*** DATASET RECORDS Section Begins ***

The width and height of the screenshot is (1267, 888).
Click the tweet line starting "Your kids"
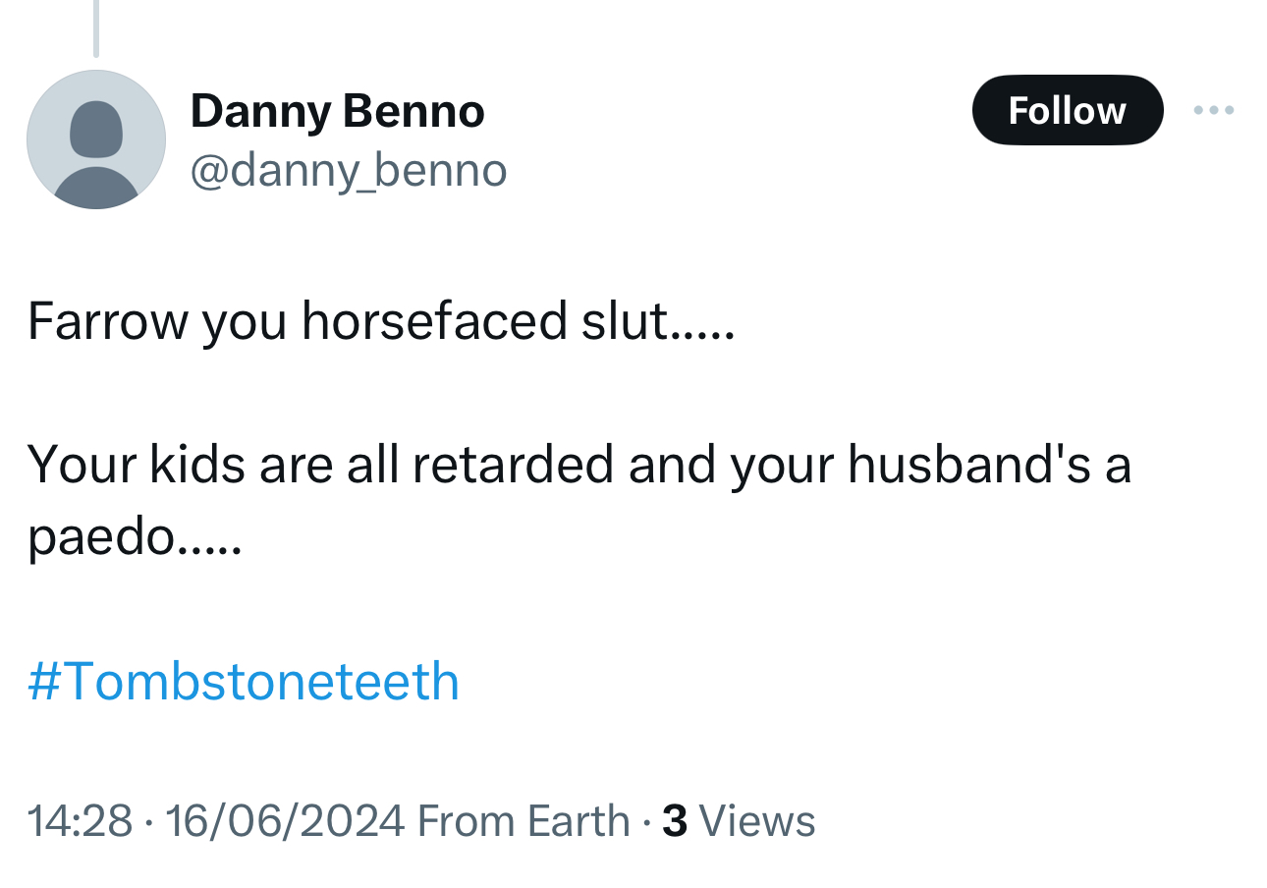click(x=578, y=464)
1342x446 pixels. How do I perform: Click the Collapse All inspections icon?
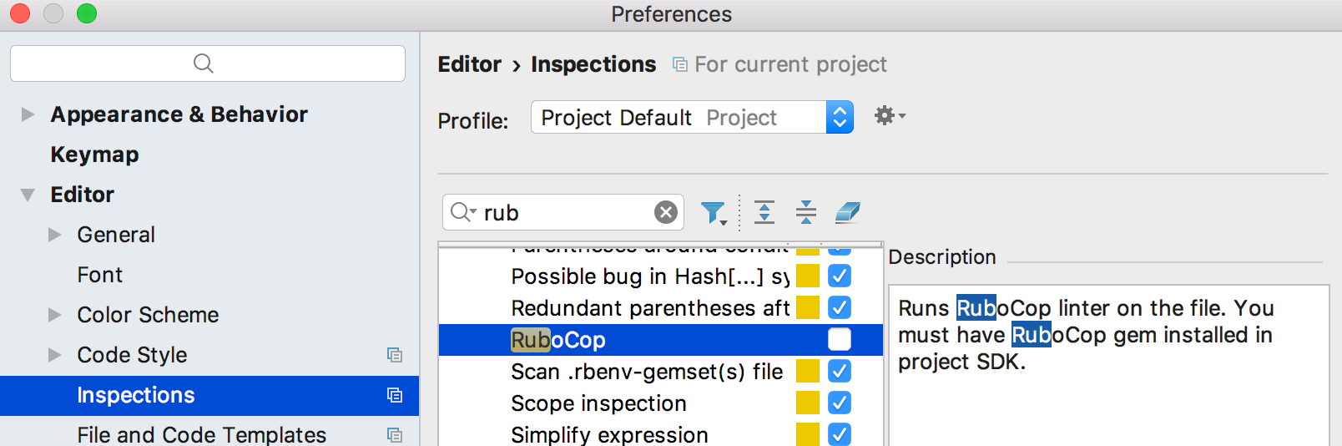pyautogui.click(x=805, y=212)
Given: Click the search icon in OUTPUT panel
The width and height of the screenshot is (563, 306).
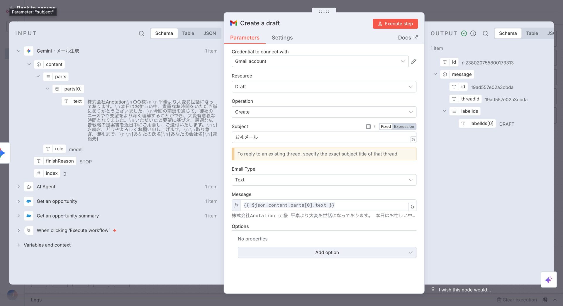Looking at the screenshot, I should (x=485, y=33).
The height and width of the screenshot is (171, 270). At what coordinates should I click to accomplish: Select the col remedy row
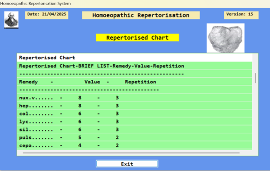(134, 113)
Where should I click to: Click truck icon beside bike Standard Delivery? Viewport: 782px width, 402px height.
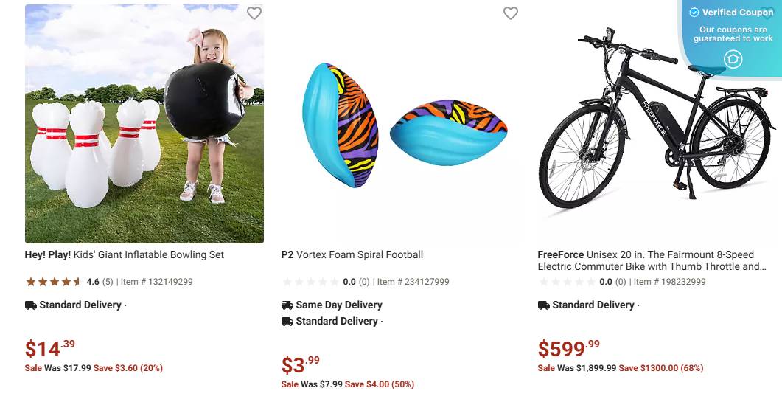(x=544, y=305)
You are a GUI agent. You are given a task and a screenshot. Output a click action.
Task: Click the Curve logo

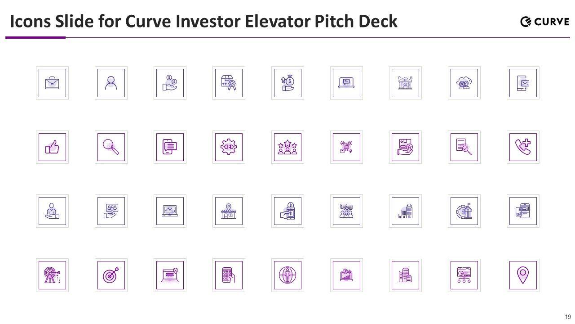(544, 22)
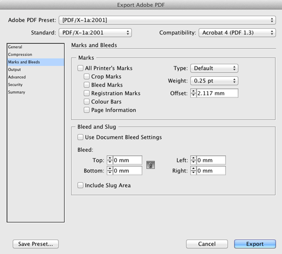Click the chain link icon between bleed fields

click(150, 165)
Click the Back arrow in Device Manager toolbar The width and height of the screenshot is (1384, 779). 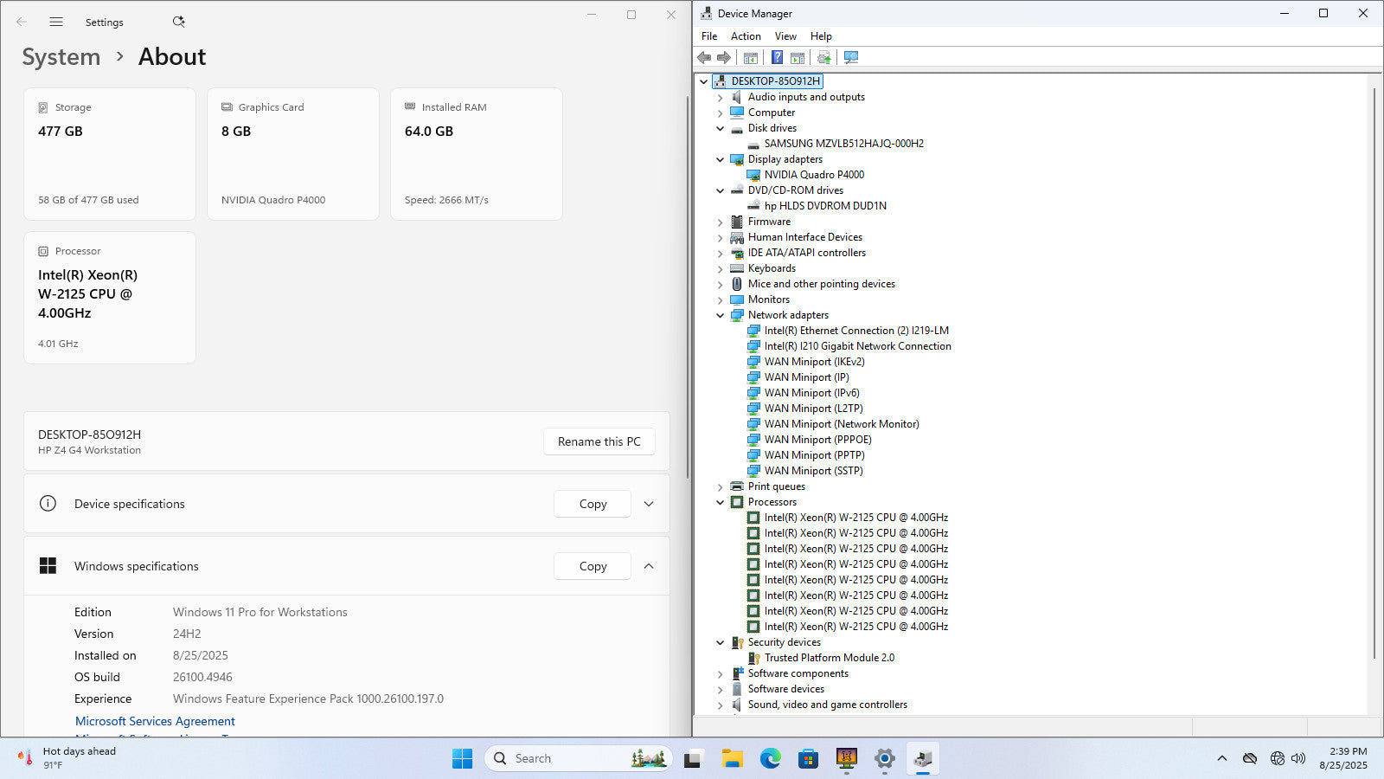[704, 57]
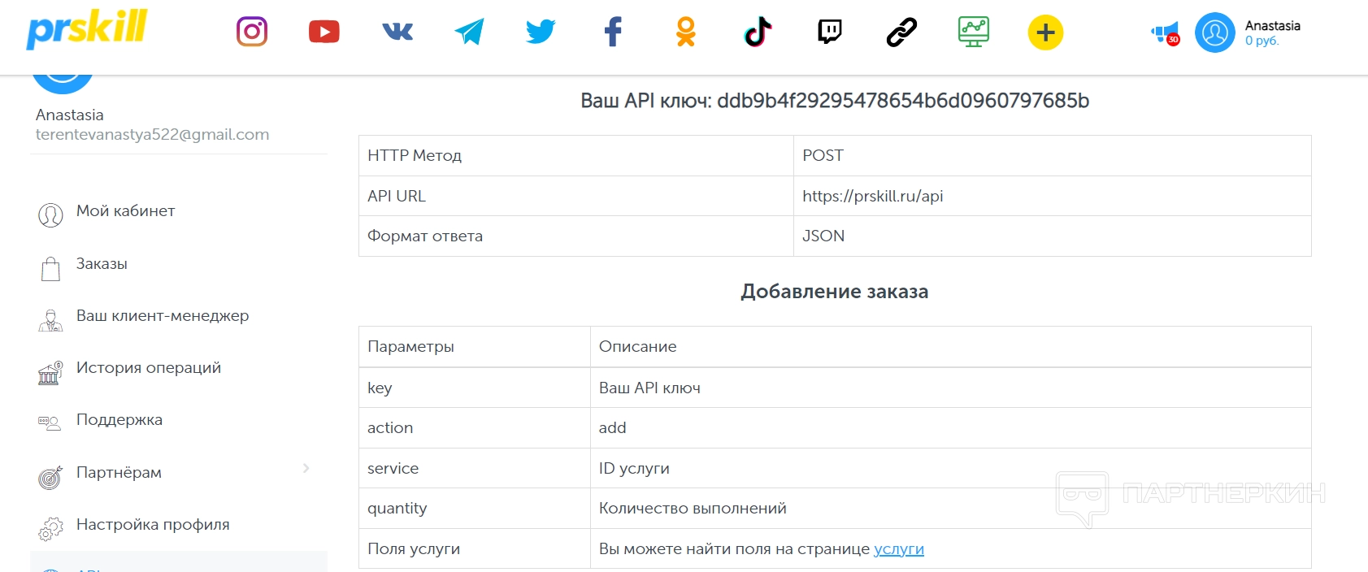Viewport: 1368px width, 572px height.
Task: Click the chain link icon
Action: (x=901, y=32)
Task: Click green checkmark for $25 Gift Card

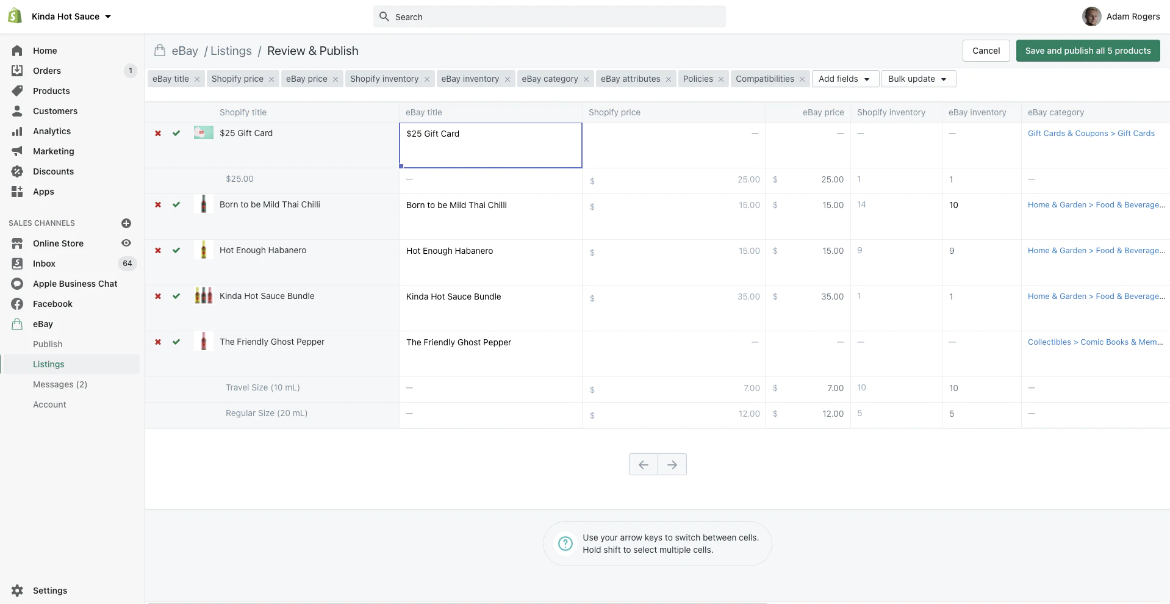Action: point(176,133)
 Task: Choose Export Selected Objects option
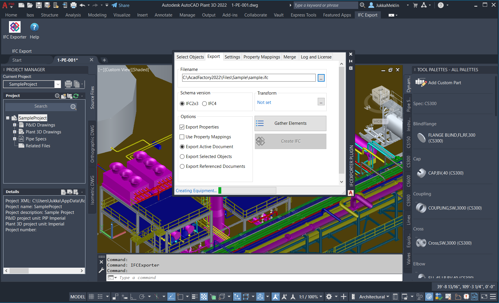pos(182,157)
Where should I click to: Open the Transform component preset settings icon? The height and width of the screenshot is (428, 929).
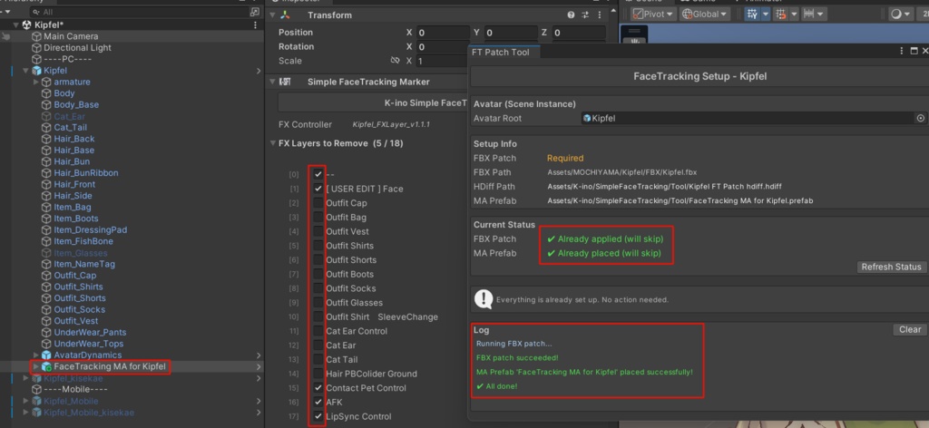tap(585, 15)
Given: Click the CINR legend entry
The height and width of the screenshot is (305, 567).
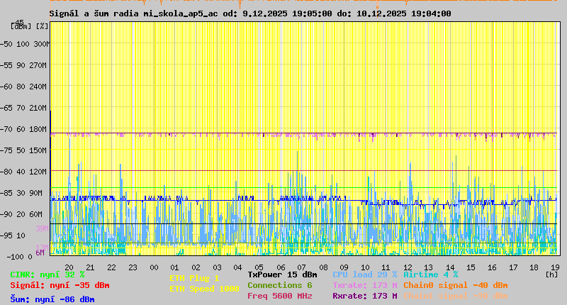Looking at the screenshot, I should tap(47, 275).
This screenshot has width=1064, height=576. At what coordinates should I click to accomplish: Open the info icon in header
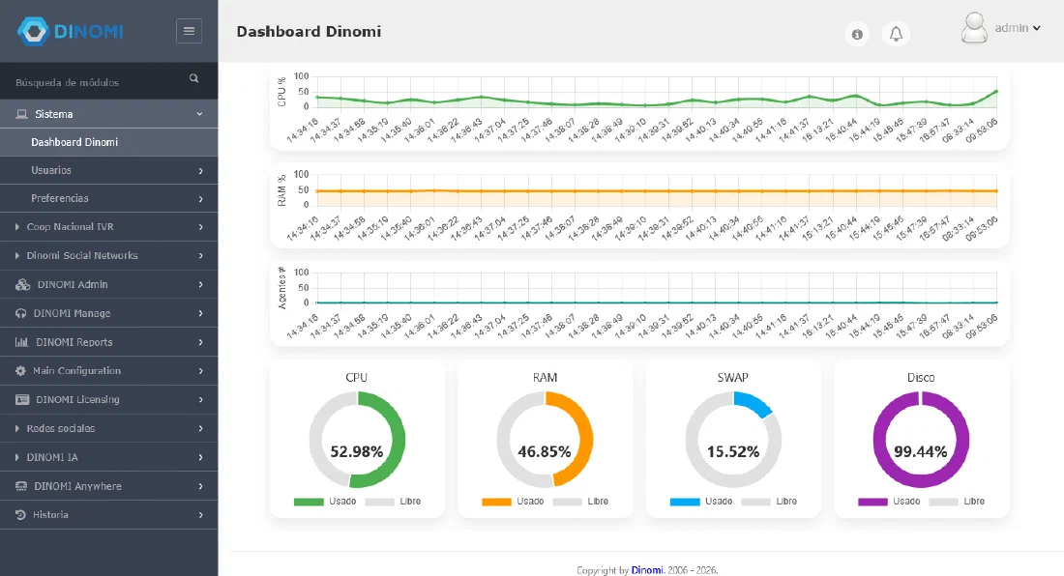coord(857,34)
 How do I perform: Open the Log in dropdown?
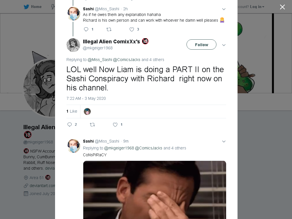coord(257,7)
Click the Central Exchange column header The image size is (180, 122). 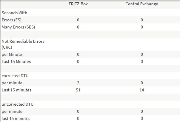141,4
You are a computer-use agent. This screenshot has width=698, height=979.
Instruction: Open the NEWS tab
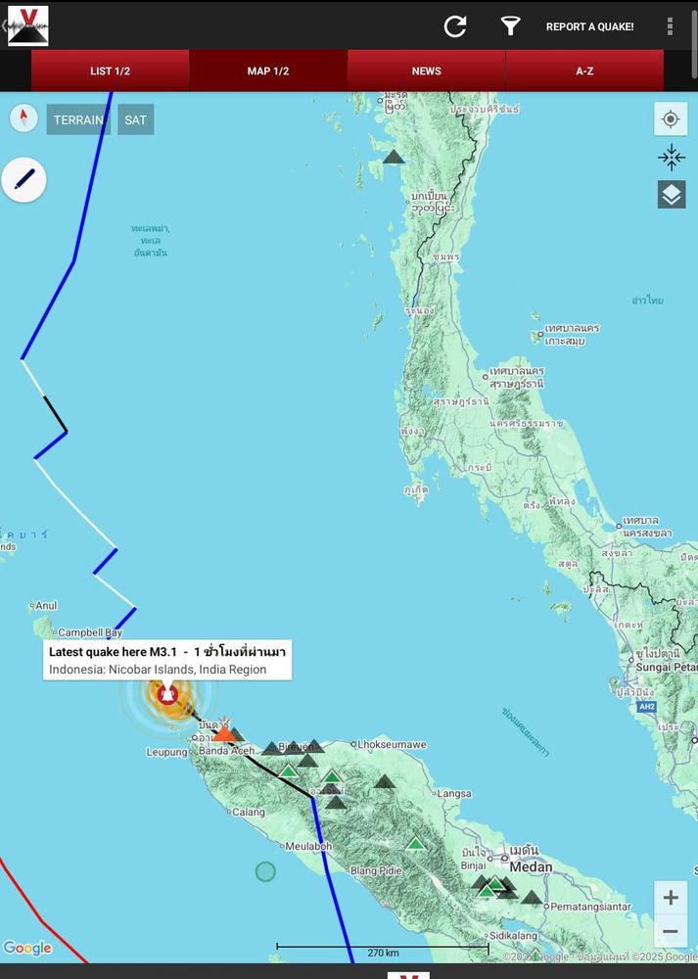[427, 70]
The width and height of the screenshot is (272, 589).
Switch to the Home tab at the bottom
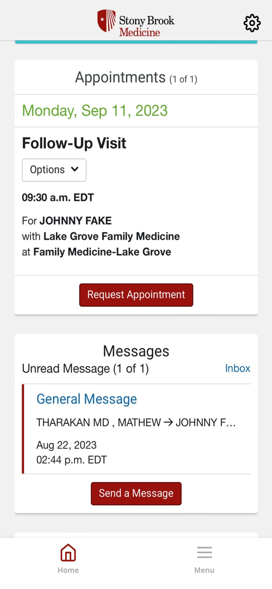68,559
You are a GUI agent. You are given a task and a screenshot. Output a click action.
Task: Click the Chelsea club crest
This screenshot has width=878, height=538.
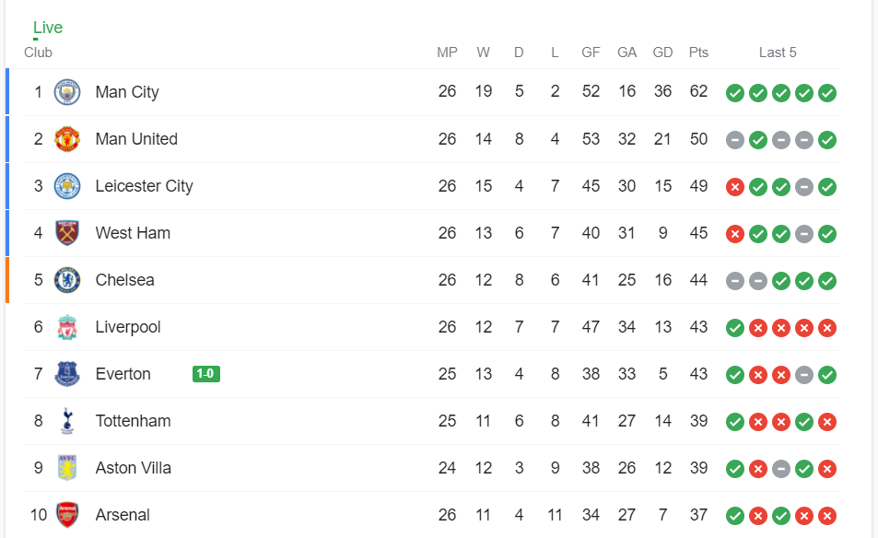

*** DATASET RECORDS Section Ends ***

→ TRY IT: In the entries above, every line from the line with "Task: Click green checkmark for $25 Gift Card" to the line with "Given: Click the CINR legend entry" is to be printed exactly, with both ends included and pictures excluded.

→ RESULT OF THIS EXERCISE:
Task: Click green checkmark for $25 Gift Card

Action: point(176,133)
 Task: Choose Export Selected Objects option
pos(182,157)
Where should I click to: Open the Transform component preset settings icon? The height and width of the screenshot is (428, 929).
tap(585, 15)
Given: Click the CINR legend entry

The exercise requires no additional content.